## Action item
The entries are to be duplicated exactly, with nothing left out.

Stored data entries

↓

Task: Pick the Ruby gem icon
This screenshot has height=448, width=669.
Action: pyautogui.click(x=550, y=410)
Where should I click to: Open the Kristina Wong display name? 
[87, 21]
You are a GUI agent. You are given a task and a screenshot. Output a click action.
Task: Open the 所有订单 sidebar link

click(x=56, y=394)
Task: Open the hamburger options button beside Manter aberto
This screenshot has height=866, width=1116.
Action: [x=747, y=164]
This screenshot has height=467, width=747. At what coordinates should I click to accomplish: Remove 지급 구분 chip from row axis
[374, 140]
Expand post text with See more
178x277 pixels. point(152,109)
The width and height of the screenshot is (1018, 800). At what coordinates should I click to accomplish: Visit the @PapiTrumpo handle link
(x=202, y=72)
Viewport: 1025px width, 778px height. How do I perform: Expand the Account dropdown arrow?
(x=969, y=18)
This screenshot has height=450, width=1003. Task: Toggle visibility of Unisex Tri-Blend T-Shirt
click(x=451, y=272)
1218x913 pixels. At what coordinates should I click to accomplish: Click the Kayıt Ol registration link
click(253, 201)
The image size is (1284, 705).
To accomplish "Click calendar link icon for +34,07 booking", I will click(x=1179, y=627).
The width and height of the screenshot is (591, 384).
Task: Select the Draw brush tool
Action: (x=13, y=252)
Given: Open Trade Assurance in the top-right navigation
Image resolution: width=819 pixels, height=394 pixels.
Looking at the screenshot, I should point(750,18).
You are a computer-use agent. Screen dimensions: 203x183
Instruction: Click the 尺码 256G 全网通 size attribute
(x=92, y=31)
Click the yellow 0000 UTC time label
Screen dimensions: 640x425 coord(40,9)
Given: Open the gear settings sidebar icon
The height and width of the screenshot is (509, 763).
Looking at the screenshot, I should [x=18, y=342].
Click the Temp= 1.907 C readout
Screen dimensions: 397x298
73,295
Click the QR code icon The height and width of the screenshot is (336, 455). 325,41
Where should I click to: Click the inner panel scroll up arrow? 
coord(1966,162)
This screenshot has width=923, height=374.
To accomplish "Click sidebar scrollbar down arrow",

↑

## Solution
Task: Pick the Ruby gem icon
This screenshot has height=448, width=669.
Action: pyautogui.click(x=550, y=410)
Where should I click to: Open the Kristina Wong display name? 
[87, 21]
You are a GUI agent. You are given a task and a screenshot. Output a click action.
Task: Open the 所有订单 sidebar link

click(x=56, y=394)
Task: Open the hamburger options button beside Manter aberto
This screenshot has height=866, width=1116.
Action: [x=747, y=164]
This screenshot has height=467, width=747. At what coordinates should I click to accomplish: Remove 지급 구분 chip from row axis
[374, 140]
Expand post text with See more
178x277 pixels. point(152,109)
The width and height of the screenshot is (1018, 800). At what coordinates should I click to accomplish: Visit the @PapiTrumpo handle link
(x=202, y=72)
Viewport: 1025px width, 778px height. How do I perform: Expand the Account dropdown arrow?
(x=969, y=18)
This screenshot has height=450, width=1003. Task: Toggle visibility of Unisex Tri-Blend T-Shirt
click(x=451, y=272)
1218x913 pixels. At what coordinates should I click to accomplish: Click the Kayıt Ol registration link
click(253, 201)
The image size is (1284, 705).
To accomplish "Click calendar link icon for +34,07 booking", I will click(x=1179, y=627).
The width and height of the screenshot is (591, 384).
Task: Select the Draw brush tool
Action: (x=13, y=252)
Given: Open Trade Assurance in the top-right navigation
Image resolution: width=819 pixels, height=394 pixels.
Looking at the screenshot, I should point(750,18).
You are a computer-use agent. Screen dimensions: 203x183
Instruction: Click the 尺码 256G 全网通 size attribute
(x=92, y=31)
Click the yellow 0000 UTC time label
Screen dimensions: 640x425 coord(40,9)
Given: Open the gear settings sidebar icon
The height and width of the screenshot is (509, 763).
Looking at the screenshot, I should [x=18, y=342].
Click the Temp= 1.907 C readout
Screen dimensions: 397x298
73,295
Click the QR code icon The height and width of the screenshot is (336, 455). 325,41
Where should I click to: Click the inner panel scroll up arrow? 
coord(1966,162)
This screenshot has width=923, height=374.
To accomplish "Click sidebar scrollbar down arrow",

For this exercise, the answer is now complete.